Copy the items out word for word, beginning at the line that contains "Task: Click the TEXT/CSV button label" and stopping after the end of the last item, and leave out the pictures.

--- begin WORKING DATA ---

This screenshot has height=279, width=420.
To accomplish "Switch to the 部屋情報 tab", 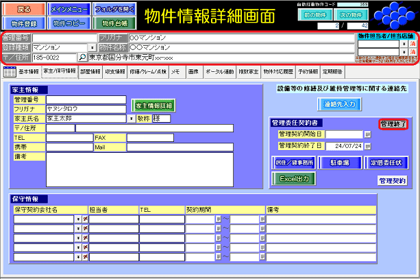I will [x=89, y=71].
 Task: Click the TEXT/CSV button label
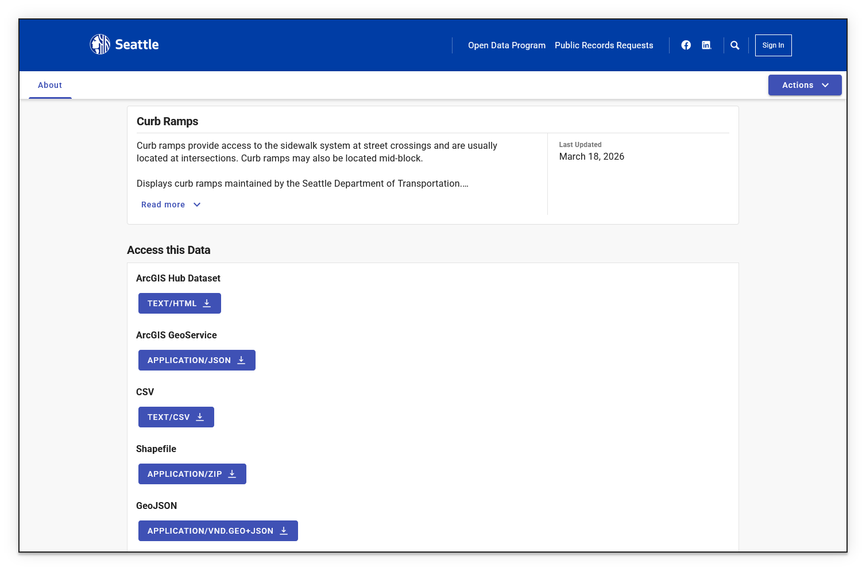tap(168, 417)
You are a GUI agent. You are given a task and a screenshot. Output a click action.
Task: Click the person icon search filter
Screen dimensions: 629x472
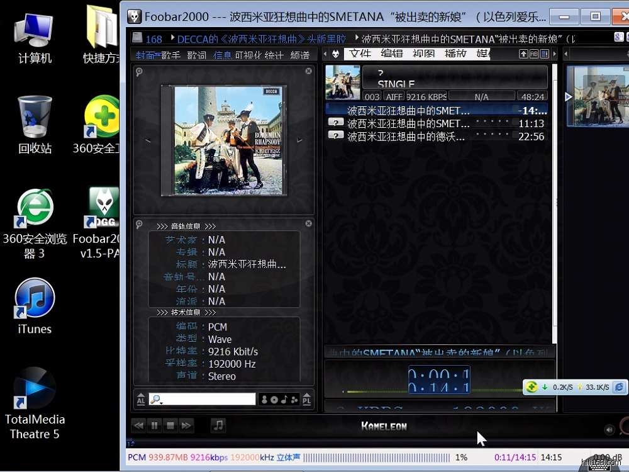265,400
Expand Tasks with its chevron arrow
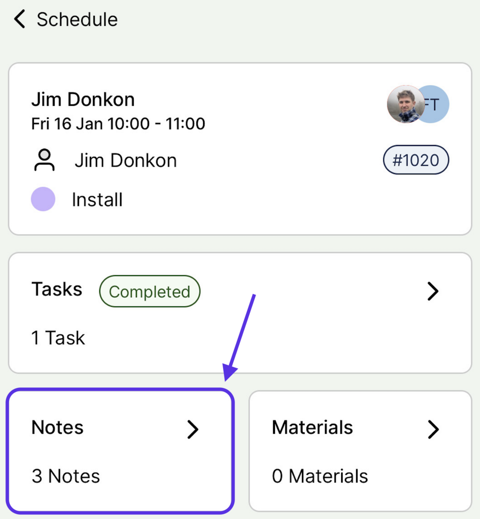This screenshot has height=519, width=480. [x=433, y=291]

--- end WORKING DATA ---

__SOLUTION TO THIS PROBLEM__
 Task: Click the TEXT/CSV button label
tap(168, 417)
You are a GUI agent. You are given a task and a screenshot. Output a click action.
Task: Click the person icon search filter
Screen dimensions: 629x472
265,400
Expand Tasks with its chevron arrow
This screenshot has height=519, width=480. [x=433, y=291]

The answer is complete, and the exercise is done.